Fue durante los primeros meses de la pandemia que, en las páginas de Palabra Pública, surgió el debate sobre la autorías y el feminismo. “Cómo se construye una autora”, se titula el texto de Lorena Amaro que dio la partida a una discusión en que intervinieron Nona Fernández, Lina Meruane, Claudia Apablaza, Alia Trabucco, Andrea Kottow, Alejandra Costamagna, Julieta Marchant y otras. No fue tanto un debate sobre textos, sino que sobre ubicaciones y poses en el campo literario desde el lugar de la mujer. Hubo chispas, quizás alguna autora quedó afectada, sobre todo hubo conversación que superó los circuitos privados.
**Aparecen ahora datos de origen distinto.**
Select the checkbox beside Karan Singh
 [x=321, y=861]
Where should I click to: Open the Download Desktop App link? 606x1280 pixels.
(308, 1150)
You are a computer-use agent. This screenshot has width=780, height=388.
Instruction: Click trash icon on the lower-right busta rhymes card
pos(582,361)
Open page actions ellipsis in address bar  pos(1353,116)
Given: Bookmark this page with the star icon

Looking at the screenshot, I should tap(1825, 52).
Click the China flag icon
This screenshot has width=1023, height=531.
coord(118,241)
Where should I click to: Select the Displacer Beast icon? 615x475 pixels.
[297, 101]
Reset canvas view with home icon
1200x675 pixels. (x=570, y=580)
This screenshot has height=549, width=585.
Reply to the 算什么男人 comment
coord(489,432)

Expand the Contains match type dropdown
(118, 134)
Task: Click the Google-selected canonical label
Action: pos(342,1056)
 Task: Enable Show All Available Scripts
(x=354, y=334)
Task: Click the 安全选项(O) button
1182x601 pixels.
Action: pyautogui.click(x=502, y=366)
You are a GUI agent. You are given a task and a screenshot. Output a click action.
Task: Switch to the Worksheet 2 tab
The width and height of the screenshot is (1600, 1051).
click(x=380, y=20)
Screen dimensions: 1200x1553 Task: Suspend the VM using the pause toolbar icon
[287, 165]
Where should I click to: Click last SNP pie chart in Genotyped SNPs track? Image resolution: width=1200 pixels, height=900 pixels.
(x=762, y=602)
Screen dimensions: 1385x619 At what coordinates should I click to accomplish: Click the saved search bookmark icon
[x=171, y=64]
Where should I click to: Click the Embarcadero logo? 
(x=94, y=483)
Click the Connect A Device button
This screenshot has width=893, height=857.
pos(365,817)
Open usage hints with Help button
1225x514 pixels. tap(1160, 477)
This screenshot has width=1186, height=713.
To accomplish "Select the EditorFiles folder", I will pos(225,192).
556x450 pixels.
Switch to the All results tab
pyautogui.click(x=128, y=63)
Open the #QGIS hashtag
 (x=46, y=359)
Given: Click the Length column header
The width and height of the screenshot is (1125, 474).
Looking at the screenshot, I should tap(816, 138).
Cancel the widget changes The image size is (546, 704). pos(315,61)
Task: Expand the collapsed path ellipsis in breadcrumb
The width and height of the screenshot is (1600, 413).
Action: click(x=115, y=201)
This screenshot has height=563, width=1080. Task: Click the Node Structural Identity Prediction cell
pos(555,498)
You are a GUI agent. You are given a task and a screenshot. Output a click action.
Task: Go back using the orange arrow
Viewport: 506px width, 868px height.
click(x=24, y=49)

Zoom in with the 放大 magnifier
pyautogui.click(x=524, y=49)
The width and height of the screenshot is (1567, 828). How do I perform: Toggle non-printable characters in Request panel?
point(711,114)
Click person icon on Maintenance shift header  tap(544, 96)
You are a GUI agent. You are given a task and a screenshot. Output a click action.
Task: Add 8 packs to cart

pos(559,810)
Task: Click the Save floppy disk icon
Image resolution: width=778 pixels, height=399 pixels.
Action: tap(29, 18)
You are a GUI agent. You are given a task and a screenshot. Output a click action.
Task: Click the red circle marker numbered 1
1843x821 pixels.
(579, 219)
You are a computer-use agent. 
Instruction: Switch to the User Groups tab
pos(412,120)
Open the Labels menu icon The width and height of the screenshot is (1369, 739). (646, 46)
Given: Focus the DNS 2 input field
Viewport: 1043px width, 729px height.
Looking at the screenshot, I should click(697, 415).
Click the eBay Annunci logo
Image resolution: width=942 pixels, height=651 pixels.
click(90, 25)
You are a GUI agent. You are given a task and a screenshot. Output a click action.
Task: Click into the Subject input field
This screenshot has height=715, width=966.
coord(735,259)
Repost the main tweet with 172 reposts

Se generó un cuerpo reflexivo sobre situaciones locales muy precisas que, sin embargo, ilumina los mecanismos de entrada y posicionamiento de una mujer en un espacio machista como el de la literatura chilena.

Acaso la parálisis del debate político actual es un virus que infecta toda conversación hasta acallarla. Sí, pero también es una resaca de años sin medios culturales, la desaparición de la crítica literaria en la prensa, el ensimismamiento de la crítica en la academia y la desatada devoción por la opinión emocional dictada por las redes sociales. En el mejor de los casos, entre la enorme cantidad de libros que se publican en Chile irán aparecieron joyas que descubriremos en el futuro, pues hoy nadie habló de ellas. No sé cuál es el peor escenario, pero sospecho que lo tenemos más o menos identificado y no sabemos cómo enfrentarlo: que la literatura llegue a ser tan irrelevante que se vuelva apenas la fuente de conversaciones azarosas en pasillos y bares. “Genial”, diremos sobre esos libros que miraremos de reojo solo para decir algo. A veces diremos incluso antes de abrirlos: “No me interesa”.